Editor’s Note: ESPN will televise the 2012 State Farm Home Run Derby tonight at 8 p.m. ET. In addition, the 2012 Taco Bell Legends & Celebrity Softball Game will air immediately following the Derby telecast.
KANSAS CITY, Mo. — ESPN analyst Rick Sutcliffe holds Kansas City baseball near and dear to his heart.
That’s not surprising for a kid from Independence, Mo., but Sutcliffe’s first impression of Kauffman Stadium — home of the Kansas City Royals and host to this week’s All-Star festivities — wasn’t a favorable one.
“I grew up literally right here. I had a tree house with my brother and our friends that literally might have been on this very field,” said Sutcliffe. The venue opened as Royals Stadium in April 1973.
“We were upset when the bulldozers came in and started tearing down everything.”
Soon, Sutcliffe forgave and forgot. More than 40 years later, he returns to his hometown as a baseball hero and as an instrumental part of ESPN’s All-Star coverage.
“I don’t think people realize the impact of something this big, particularly to a smaller city like Kansas City,” he said. “This city really needed this. This entire week has really given the restaurants, the hotels and the city a second life.”
Sunday, Sutcliffe called the Sirius XM Futures Game with fellow Monday Night Baseball analyst Aaron Boone and Steve Berthiaume and he participated in the Legends & Celebrity Softball Game (played Sunday and airing tonight after the 2012 State Farm Home Run Derby on ESPN).
“It’s been a long time since there’s been anything to really get excited about from a sports standpoint in Kansas City,” Sutcliffe said.
And Kansas City sports fans aren’t the only ones excited. Sunday’s Futures Game was special for Sut.
“It’s my favorite game of the year and it has been for a long time. To me, it’s the most exciting game played all year,” said Sutcliffe.
However, Sutcliffe avoided working his favorite game of the year when he first started.
“I wanted to sit all by myself and scout it. Then I realized that I could do both at the same time,” he said.
In addition to contributing to SportsCenter and Baseball Tonight segments throughout MLB All-Star festivities, his other major responsibility is the Legends & Celebrity Softball Game.

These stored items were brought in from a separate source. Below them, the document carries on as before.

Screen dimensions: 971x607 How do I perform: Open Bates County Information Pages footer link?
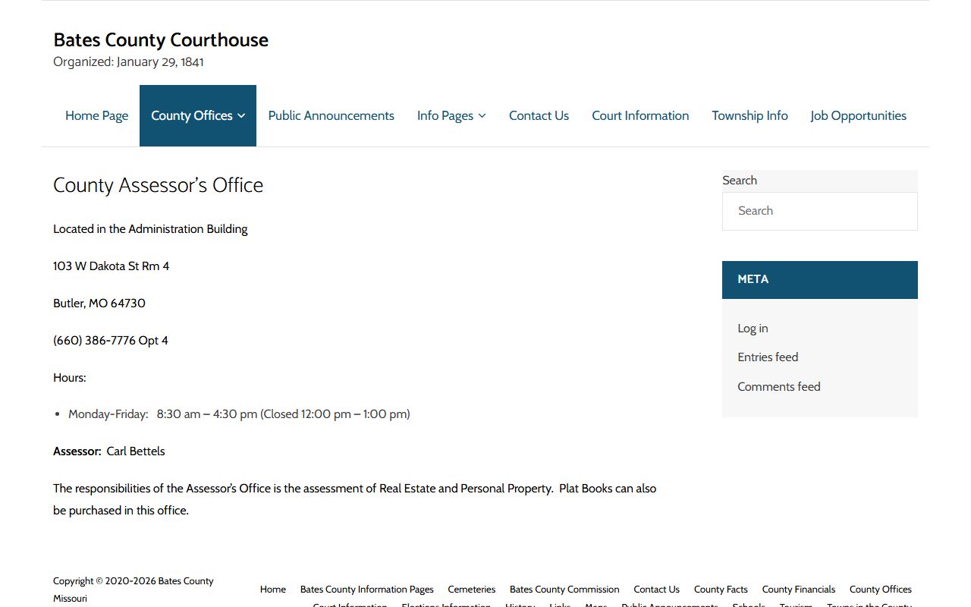click(x=367, y=590)
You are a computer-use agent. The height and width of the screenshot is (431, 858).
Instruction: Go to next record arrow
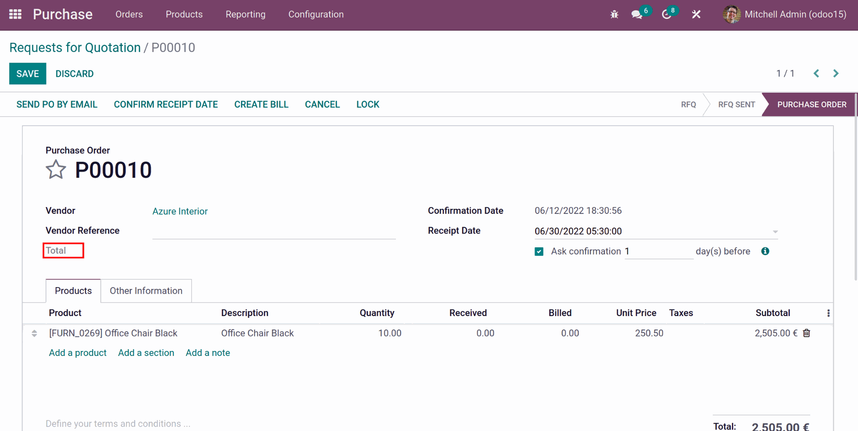pyautogui.click(x=836, y=74)
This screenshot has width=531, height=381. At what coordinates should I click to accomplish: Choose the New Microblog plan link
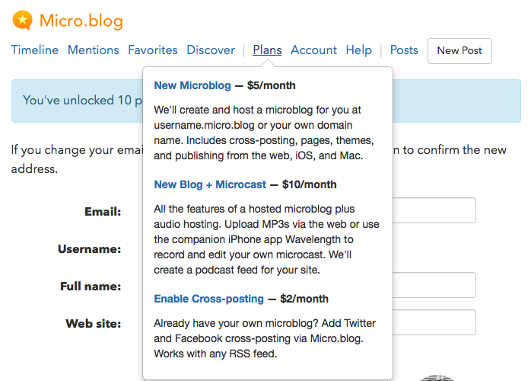pos(192,85)
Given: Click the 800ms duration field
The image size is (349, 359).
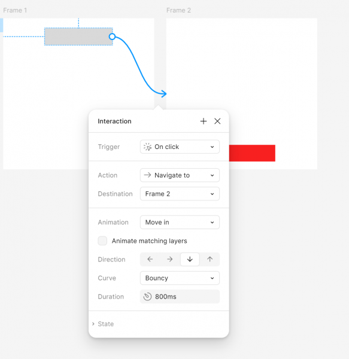Looking at the screenshot, I should (x=180, y=297).
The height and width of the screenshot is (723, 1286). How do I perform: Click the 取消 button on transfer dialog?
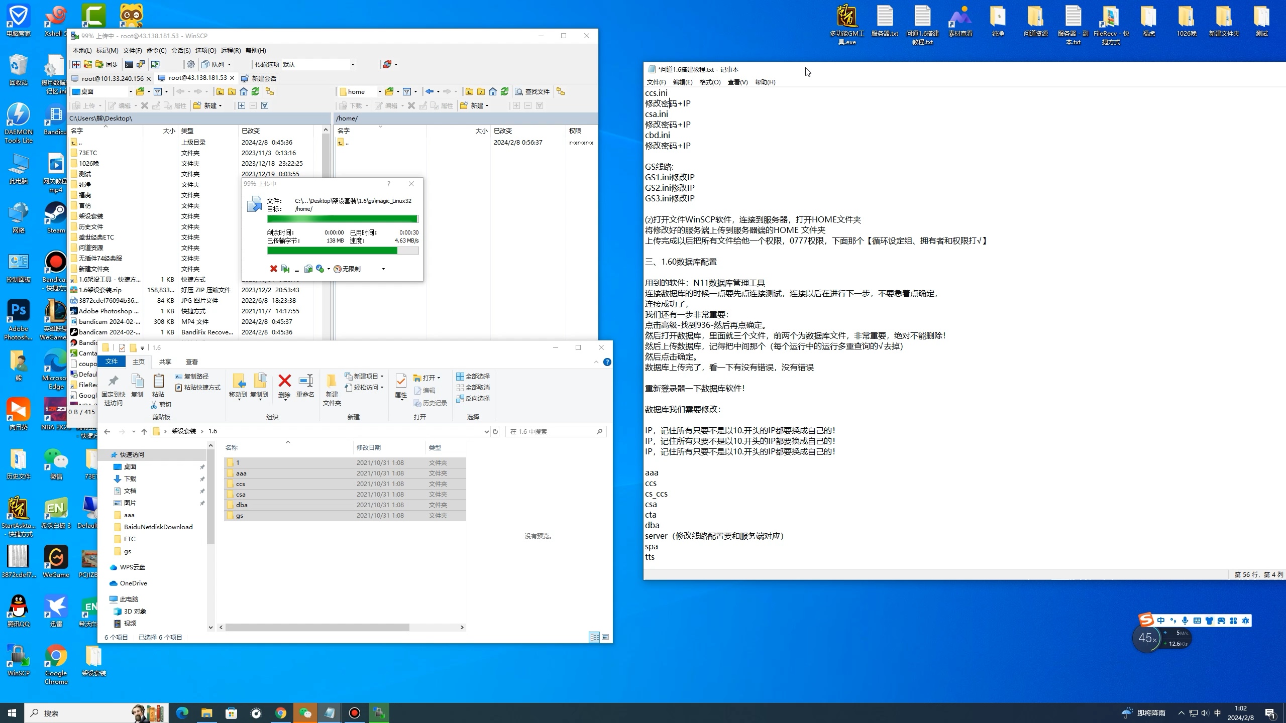273,269
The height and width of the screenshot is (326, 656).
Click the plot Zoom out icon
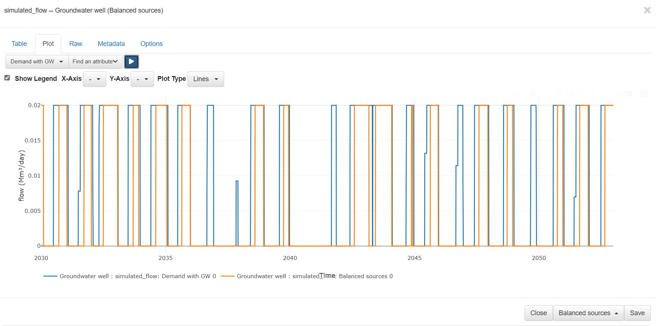(x=570, y=94)
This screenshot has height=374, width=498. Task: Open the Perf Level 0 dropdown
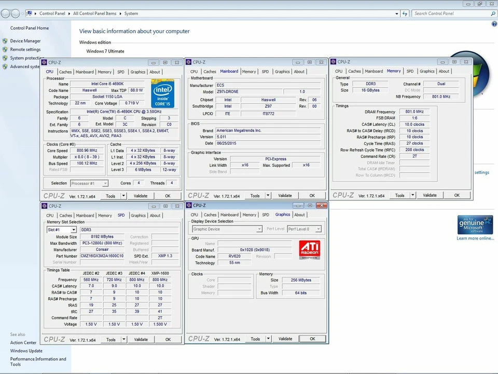tap(318, 229)
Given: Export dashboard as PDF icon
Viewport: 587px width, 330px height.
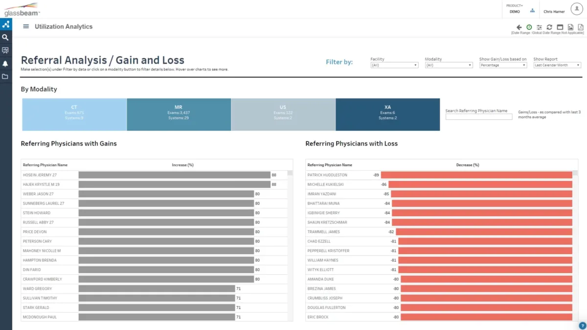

But this time he won’t be calling the game — he was a participant.
“I’m a 55 year-old cancer survivor, I don’t need to be out there trying to steal a base, but obviously being here at home its special,” Sutcliffe said.
“I had my wife and all kinds of nieces and nephews at the ballpark. It was fun to be out there. I was truly glad that I did it.”
And, it sounds like the Softball Game is one that fans don’t want to miss.
“I will tell you that the most exciting moment — no doubt — is the last at-bat of the game. There is a moment where I thought aloud, ‘I don’t know if I’ve heard this stadium this loud since 1985.’”
And Kansas City’s own Rick Sutcliffe would know best.
ESPN Radio will also have the MLB Homerun Derby across ESPN Radio, ESPN Deportes, ESPN Mobile TV, WatchESPN and ESPN3 — available for the first time in both English and Spanish — online at WatchESPN.com, on smartphones and tablets via the WatchESPN app and through ESPN on Xbox LIVE.
ESPN Radio’s Sunday Night Baseball team Jon Sciambi and Chris Singleton will describe the action with additional on-site commentary from host Mark Kestecher and reporters John Rooney and Peter Pascarelli.
In addition, the team will return Tuesday night for ESPN Radio’s exclusive broadcast of the 83rd MLB All-Star Game on Tuesday, July 10, with coverage beginning at 7 p.m.